Recorded data Block Start

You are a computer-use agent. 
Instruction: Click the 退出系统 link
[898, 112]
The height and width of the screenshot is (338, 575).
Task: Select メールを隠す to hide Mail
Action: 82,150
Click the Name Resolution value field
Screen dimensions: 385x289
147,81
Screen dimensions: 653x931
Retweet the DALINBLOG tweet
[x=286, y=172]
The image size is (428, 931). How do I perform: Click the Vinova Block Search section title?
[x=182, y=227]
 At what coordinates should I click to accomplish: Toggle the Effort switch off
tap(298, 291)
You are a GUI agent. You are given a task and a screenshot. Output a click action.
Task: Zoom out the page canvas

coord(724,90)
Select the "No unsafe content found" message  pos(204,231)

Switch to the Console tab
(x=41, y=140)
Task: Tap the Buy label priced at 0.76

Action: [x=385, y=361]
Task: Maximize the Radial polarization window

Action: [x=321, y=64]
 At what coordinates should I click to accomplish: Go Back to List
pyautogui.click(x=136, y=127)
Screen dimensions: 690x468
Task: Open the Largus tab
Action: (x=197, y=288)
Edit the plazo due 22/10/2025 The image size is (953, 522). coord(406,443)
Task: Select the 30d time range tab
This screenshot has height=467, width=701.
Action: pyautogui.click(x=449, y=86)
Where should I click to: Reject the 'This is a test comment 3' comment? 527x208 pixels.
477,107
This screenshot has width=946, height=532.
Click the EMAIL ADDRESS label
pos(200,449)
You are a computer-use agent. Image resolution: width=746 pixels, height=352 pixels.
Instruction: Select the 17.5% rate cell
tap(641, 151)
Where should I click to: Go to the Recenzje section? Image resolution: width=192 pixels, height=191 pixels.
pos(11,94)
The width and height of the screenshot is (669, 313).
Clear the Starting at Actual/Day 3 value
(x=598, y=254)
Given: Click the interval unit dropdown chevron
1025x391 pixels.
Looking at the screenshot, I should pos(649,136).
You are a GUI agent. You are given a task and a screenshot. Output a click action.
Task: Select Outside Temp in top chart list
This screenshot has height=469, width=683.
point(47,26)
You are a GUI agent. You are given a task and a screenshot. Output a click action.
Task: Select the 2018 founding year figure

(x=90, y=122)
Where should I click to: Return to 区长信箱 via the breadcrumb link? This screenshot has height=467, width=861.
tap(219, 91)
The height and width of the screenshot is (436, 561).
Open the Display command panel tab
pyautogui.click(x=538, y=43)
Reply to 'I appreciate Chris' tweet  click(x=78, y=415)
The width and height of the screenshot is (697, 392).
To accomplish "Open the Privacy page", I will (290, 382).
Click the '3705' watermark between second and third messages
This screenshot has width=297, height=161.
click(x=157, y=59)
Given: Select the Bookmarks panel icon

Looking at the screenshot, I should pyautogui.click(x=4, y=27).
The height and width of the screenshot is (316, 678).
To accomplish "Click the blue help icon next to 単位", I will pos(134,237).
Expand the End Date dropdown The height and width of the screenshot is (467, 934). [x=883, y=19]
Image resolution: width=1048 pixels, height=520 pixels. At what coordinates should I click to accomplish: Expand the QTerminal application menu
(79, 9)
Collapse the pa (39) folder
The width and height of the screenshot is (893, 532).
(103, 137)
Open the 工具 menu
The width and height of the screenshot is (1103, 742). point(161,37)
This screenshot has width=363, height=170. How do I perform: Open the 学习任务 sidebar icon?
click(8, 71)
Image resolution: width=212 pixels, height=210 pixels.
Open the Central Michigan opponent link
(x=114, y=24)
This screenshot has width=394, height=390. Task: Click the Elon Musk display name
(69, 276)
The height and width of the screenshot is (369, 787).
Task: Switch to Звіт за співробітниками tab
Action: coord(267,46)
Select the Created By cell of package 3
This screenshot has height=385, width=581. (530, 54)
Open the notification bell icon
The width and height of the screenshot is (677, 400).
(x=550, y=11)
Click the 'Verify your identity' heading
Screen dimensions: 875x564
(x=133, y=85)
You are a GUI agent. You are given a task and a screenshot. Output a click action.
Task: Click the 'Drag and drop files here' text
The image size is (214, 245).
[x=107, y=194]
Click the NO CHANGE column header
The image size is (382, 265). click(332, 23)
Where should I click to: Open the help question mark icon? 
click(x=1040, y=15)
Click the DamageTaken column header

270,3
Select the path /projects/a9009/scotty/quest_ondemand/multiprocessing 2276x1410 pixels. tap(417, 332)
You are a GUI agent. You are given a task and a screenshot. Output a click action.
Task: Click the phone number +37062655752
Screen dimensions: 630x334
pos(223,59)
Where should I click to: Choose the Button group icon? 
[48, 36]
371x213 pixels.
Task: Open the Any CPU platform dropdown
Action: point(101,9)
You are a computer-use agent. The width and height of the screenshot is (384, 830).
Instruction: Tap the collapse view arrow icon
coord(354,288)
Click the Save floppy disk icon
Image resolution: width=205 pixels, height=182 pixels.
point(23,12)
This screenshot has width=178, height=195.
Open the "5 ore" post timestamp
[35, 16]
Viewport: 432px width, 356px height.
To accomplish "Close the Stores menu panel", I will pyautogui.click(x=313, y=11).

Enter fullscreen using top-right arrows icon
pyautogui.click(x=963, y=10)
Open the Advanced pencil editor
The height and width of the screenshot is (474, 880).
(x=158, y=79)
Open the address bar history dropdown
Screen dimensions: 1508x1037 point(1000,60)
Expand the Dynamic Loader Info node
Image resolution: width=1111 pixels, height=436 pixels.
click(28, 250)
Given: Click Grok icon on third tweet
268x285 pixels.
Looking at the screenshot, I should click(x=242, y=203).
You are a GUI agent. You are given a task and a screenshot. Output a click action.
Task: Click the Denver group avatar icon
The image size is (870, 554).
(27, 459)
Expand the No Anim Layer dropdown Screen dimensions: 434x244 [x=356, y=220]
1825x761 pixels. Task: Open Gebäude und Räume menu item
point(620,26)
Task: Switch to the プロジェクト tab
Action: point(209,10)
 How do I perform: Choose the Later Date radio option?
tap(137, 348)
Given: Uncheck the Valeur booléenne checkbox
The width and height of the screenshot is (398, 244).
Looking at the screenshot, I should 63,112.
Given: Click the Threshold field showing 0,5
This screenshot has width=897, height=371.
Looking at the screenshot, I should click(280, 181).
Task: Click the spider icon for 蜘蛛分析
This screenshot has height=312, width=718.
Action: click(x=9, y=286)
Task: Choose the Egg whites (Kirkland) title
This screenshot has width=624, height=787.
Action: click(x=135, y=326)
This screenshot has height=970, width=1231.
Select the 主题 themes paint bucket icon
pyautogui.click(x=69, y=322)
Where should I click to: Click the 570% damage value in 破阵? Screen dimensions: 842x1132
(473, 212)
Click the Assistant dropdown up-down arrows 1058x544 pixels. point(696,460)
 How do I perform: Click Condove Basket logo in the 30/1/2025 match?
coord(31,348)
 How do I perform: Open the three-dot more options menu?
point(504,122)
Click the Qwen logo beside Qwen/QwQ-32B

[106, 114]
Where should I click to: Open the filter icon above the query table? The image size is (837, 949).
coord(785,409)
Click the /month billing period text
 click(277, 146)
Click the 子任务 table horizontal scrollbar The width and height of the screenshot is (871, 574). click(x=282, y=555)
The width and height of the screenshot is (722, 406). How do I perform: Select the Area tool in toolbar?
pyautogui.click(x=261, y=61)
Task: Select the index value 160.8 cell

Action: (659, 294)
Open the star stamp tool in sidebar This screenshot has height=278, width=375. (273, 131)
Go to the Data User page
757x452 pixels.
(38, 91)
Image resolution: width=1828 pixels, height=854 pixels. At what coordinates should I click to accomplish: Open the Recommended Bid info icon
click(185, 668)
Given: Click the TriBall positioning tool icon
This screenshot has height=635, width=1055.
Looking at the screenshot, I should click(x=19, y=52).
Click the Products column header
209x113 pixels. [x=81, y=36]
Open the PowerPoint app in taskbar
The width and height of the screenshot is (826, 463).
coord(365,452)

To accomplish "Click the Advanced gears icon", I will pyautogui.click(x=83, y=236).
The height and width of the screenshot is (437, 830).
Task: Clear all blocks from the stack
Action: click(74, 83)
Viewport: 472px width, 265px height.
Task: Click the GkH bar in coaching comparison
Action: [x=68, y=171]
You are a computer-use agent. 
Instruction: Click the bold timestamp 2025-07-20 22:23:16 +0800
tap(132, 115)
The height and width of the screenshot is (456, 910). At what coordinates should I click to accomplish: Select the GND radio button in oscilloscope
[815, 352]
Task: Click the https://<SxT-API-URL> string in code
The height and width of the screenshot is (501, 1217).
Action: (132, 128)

Recorded data Block End

**Assigned task**
Transcribe the records above exactly, from the opening line down to and including the line with "Task: Select the 30d time range tab".

**Finished task**
You are a computer-use agent. 
Instruction: Click the 退出系统 link
[898, 112]
The height and width of the screenshot is (338, 575).
Task: Select メールを隠す to hide Mail
Action: 82,150
Click the Name Resolution value field
Screen dimensions: 385x289
147,81
Screen dimensions: 653x931
Retweet the DALINBLOG tweet
[x=286, y=172]
The image size is (428, 931). How do I perform: Click the Vinova Block Search section title?
[x=182, y=227]
 At what coordinates should I click to accomplish: Toggle the Effort switch off
tap(298, 291)
You are a GUI agent. You are given a task and a screenshot. Output a click action.
Task: Zoom out the page canvas

coord(724,90)
Select the "No unsafe content found" message  pos(204,231)

Switch to the Console tab
(x=41, y=140)
Task: Tap the Buy label priced at 0.76

Action: [x=385, y=361]
Task: Maximize the Radial polarization window

Action: [x=321, y=64]
 At what coordinates should I click to accomplish: Go Back to List
pyautogui.click(x=136, y=127)
Screen dimensions: 690x468
Task: Open the Largus tab
Action: (x=197, y=288)
Edit the plazo due 22/10/2025 The image size is (953, 522). coord(406,443)
Task: Select the 30d time range tab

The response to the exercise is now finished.